Collected data entries
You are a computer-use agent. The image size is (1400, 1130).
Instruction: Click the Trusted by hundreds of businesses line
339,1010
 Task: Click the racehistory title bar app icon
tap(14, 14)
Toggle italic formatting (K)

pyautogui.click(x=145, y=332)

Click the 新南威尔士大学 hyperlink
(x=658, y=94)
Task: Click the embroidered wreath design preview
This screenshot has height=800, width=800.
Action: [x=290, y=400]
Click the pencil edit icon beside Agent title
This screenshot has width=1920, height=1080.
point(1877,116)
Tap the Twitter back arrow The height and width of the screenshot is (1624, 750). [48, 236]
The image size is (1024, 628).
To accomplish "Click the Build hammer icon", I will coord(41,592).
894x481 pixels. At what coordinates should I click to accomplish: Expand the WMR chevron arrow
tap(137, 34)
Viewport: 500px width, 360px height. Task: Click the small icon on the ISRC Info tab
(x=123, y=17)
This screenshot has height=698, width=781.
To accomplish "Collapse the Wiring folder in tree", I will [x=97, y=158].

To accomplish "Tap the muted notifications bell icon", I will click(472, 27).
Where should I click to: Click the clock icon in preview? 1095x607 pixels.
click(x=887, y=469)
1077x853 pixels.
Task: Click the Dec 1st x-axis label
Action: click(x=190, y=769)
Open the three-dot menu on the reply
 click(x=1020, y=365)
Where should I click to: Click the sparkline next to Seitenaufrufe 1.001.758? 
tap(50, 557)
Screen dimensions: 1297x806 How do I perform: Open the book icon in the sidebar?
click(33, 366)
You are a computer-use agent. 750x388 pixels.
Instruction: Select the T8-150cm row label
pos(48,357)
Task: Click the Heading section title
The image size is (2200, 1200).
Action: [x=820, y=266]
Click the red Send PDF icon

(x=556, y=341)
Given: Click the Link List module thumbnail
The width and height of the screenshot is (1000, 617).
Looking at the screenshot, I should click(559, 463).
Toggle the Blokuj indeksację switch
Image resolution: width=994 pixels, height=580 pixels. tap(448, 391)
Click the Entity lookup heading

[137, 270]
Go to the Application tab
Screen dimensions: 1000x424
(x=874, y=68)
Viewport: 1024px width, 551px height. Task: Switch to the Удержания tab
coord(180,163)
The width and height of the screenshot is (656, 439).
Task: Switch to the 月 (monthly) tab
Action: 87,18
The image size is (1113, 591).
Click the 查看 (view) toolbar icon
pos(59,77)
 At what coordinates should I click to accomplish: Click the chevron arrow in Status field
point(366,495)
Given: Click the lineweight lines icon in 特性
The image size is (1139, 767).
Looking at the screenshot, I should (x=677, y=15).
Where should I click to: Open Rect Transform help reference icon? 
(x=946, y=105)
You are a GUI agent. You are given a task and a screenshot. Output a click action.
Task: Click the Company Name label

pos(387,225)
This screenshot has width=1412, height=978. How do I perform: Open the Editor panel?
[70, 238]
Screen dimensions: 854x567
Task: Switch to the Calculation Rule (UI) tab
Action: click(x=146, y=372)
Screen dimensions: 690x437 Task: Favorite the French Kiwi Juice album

> [Problem statement]
Restate exactly the records above from their first line through the line that holds "Task: Click the embroidered", please, including both and leaving out all others.

> [Solution for this problem]
You are a computer-use agent. The image size is (1400, 1130).
Instruction: Click the Trusted by hundreds of businesses line
339,1010
 Task: Click the racehistory title bar app icon
tap(14, 14)
Toggle italic formatting (K)

pyautogui.click(x=145, y=332)

Click the 新南威尔士大学 hyperlink
(x=658, y=94)
Task: Click the embroidered wreath design preview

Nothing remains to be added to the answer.